Read Hieroglyph Online

Authors: Ed Finn

Hieroglyph (86 page)

For a few kilometers, some roughneck steel men kept us company in their sealed tractor. Sometimes a drone airplane would putter by with a pennant for us, some wisecrack from a skeptic, or a mash note from a lady fan.

After that, our climb got hard and lonely. Most people just plain gave up at these heights. Living without air is far worse than living without water, while the lack of water will destroy all living things.

As my horse and I gallantly ventured on, I could see all kinds of strange, haphazard methods and inventions. Big rubber bubbles. Hairy garages like soda-straw haystacks. Wheeled caravans that retreated downward to suck up fresh air and then returned to the heights.
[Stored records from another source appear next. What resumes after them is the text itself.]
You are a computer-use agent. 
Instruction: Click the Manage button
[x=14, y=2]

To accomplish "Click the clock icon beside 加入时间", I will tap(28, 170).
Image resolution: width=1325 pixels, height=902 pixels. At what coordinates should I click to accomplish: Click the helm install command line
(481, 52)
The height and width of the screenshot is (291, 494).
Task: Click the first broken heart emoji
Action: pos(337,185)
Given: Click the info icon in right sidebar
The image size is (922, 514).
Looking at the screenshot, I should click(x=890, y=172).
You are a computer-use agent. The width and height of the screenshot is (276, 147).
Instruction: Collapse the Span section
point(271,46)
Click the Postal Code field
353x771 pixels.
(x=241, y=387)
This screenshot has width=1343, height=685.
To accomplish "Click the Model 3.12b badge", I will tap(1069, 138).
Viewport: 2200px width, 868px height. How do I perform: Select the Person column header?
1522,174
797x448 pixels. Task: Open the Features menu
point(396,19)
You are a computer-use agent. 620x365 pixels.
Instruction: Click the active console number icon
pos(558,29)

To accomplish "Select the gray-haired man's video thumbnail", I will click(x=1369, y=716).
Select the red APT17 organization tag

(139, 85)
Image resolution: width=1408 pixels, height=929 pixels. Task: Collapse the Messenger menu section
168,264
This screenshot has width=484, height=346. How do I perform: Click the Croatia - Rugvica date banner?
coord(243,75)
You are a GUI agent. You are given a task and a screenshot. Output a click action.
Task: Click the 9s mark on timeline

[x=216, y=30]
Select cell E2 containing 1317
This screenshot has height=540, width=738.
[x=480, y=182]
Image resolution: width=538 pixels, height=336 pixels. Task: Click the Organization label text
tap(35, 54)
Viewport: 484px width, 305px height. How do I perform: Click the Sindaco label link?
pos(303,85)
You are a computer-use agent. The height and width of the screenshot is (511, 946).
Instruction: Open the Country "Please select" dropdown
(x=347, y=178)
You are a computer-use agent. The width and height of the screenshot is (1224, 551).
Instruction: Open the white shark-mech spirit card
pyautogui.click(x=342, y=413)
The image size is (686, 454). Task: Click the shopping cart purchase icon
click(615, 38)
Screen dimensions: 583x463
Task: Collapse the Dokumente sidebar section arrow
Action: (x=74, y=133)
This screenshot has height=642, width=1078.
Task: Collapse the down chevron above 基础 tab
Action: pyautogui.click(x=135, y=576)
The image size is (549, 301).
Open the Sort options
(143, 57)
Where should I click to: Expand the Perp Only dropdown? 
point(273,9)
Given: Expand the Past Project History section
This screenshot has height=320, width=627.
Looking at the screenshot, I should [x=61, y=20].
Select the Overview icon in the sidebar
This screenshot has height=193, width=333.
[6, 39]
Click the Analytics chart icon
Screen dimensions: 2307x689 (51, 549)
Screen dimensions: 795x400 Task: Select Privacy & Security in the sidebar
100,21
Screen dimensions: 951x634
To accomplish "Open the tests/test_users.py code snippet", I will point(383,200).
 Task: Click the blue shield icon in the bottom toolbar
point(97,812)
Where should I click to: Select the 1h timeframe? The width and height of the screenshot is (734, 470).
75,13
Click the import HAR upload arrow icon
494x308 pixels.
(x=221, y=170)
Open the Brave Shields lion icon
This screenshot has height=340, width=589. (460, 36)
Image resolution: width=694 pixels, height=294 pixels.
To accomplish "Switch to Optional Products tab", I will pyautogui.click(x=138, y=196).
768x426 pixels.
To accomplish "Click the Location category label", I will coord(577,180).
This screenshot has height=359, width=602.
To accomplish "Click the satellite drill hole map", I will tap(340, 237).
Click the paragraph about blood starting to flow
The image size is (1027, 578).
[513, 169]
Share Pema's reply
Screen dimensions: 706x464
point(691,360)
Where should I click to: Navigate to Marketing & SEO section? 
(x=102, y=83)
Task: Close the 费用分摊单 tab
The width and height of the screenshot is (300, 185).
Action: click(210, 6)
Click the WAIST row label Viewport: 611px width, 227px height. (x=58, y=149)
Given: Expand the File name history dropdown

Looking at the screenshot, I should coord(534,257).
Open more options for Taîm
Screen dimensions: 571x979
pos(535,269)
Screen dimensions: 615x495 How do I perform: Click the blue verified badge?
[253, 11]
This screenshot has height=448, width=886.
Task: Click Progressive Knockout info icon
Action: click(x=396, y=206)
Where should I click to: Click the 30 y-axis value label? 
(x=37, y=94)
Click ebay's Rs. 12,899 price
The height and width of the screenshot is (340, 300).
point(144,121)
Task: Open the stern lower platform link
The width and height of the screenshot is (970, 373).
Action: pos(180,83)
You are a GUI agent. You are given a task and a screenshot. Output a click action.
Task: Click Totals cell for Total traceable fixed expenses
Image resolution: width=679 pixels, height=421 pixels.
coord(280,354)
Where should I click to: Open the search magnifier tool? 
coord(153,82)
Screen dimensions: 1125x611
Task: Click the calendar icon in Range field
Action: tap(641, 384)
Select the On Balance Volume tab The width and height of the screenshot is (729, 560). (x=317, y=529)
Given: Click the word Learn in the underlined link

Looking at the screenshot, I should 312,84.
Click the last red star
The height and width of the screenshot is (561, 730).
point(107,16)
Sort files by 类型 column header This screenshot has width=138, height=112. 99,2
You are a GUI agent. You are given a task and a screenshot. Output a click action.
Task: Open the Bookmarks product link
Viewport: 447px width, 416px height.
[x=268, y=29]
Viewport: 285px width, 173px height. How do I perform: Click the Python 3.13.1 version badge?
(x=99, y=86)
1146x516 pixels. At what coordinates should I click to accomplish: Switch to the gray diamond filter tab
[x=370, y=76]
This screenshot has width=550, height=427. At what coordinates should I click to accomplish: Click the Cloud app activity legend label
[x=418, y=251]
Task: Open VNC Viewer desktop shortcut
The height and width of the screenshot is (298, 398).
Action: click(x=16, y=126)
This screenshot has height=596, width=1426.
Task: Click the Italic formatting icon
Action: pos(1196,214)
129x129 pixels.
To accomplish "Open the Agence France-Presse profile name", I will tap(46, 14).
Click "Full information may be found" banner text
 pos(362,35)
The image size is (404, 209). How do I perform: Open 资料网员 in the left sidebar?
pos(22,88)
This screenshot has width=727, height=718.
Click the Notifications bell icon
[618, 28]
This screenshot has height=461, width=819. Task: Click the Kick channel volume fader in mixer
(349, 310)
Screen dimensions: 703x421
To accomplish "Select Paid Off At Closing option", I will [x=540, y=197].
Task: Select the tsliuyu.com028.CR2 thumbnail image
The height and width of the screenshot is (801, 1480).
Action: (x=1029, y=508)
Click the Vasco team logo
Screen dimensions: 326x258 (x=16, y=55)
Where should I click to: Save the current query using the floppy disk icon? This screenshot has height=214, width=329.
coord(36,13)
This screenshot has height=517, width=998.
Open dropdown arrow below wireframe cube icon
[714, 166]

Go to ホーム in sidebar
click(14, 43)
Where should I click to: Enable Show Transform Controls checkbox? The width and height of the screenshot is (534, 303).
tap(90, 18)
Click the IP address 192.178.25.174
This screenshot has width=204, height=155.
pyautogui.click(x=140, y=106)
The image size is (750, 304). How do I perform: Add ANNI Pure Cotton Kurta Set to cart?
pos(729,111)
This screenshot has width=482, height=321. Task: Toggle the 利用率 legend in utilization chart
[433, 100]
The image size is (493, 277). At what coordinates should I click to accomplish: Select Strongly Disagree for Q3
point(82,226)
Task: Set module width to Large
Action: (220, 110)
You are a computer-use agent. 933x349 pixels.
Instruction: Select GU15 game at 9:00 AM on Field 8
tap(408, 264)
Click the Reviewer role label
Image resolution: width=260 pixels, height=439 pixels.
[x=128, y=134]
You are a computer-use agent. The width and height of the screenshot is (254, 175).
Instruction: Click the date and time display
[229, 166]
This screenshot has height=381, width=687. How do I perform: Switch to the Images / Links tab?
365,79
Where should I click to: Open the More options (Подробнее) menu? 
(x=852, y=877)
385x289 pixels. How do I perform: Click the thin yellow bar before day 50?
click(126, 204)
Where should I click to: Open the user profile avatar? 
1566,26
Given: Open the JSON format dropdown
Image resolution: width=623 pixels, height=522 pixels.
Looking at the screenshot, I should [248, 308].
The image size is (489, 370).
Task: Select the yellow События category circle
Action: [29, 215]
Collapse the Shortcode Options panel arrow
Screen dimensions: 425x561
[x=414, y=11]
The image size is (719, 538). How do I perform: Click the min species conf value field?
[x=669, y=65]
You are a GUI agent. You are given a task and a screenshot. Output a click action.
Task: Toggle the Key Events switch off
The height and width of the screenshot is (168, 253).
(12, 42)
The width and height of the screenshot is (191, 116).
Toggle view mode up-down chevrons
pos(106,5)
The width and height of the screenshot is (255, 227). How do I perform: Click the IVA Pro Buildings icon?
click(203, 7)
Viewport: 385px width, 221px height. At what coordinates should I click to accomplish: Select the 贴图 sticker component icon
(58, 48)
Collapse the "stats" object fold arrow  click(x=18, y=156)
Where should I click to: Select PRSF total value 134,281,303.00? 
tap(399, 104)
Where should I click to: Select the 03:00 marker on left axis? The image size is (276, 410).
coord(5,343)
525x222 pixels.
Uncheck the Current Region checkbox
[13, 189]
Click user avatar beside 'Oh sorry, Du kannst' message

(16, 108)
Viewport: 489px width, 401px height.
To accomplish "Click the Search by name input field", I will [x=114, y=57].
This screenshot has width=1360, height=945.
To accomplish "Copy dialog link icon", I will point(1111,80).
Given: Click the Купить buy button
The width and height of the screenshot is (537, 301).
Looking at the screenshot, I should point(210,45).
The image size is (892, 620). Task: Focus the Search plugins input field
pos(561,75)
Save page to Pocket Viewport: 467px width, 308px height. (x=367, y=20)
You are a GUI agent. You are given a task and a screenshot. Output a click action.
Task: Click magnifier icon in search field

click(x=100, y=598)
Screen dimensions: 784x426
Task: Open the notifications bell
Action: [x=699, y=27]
Cryogenic air conditioners that froze oxygen in steel pails of air, then reeled that air up all spiderlike, so that folks could somehow breathe.

There were lichen shelters, and barnacle shelters, that sucked in traces of air through a foamy lacquer and wouldn't let the air back out. These dogged human settlers of vacuum weren't beaten yet. After two hundred years of the tower's existence, the great steel aerial desert still had its die-hards. Every once in a great distance, tucked into some steel niche, I would see a pale, sunless, bearded, crazy face at a porthole . . .

I, too, found myself engaged in fateful struggle with my own overlarge ambitions.

My horse and I, intimately joined at the saddle, had become two bloated bubbles of imperiled air. A swift death by freezing suffocation surrounded our every step. Our glassy helmets steamed up with our labored breathing.

With an effort, I could pull my bare hand out of my space-suit sleeve, squinch it down, and scratch the dew off my faceplate. So I could see to guide the horse—but then, frost formed all over my helmet. This was my human warmth and moisture, adhering to me.

Frosted up as we were, we were hard put to see the obstacles—even those directly in front of Levi's big airtight rubber horseshoes.

I had made a paper map to the heights, based on the best advice from past explorers. At kilometer six, a cruel gust of wind caught my map and bore it off like a tumbleweed.

Then I had to depend on Levi's instincts. To give him his due praise, the superequine horse was bold and tireless. Fed intravenously while huffing pure oxygen, Levi climbed as deftly as a mountain goat.

I could tell from the airtight reek of his heavy sweat that the beast was suffering, yet Levi understood our goal. If I died in his saddle, he would carry my corpse to the heights.

The broken guardrails, the half-collapsing ramps, the piles of defunct machinery, the dizzying aerial vistas of desert—they didn't daunt my horse. Iron stairs, he took two at a time. Burdened though he was by his steel armor, he didn't hesitate to jump.

Sometimes, when rounding some desolate iron corner, we would catch a vista from the awesome height we had achieved. We saw the curvature of the earth, and layers of haze in the atmosphere. We saw aircraft flying below us, small and bright as fireflies, and we saw the Tall Tower's long gray pennant clouds, wreathing and writhing in the tower's mighty slipstream.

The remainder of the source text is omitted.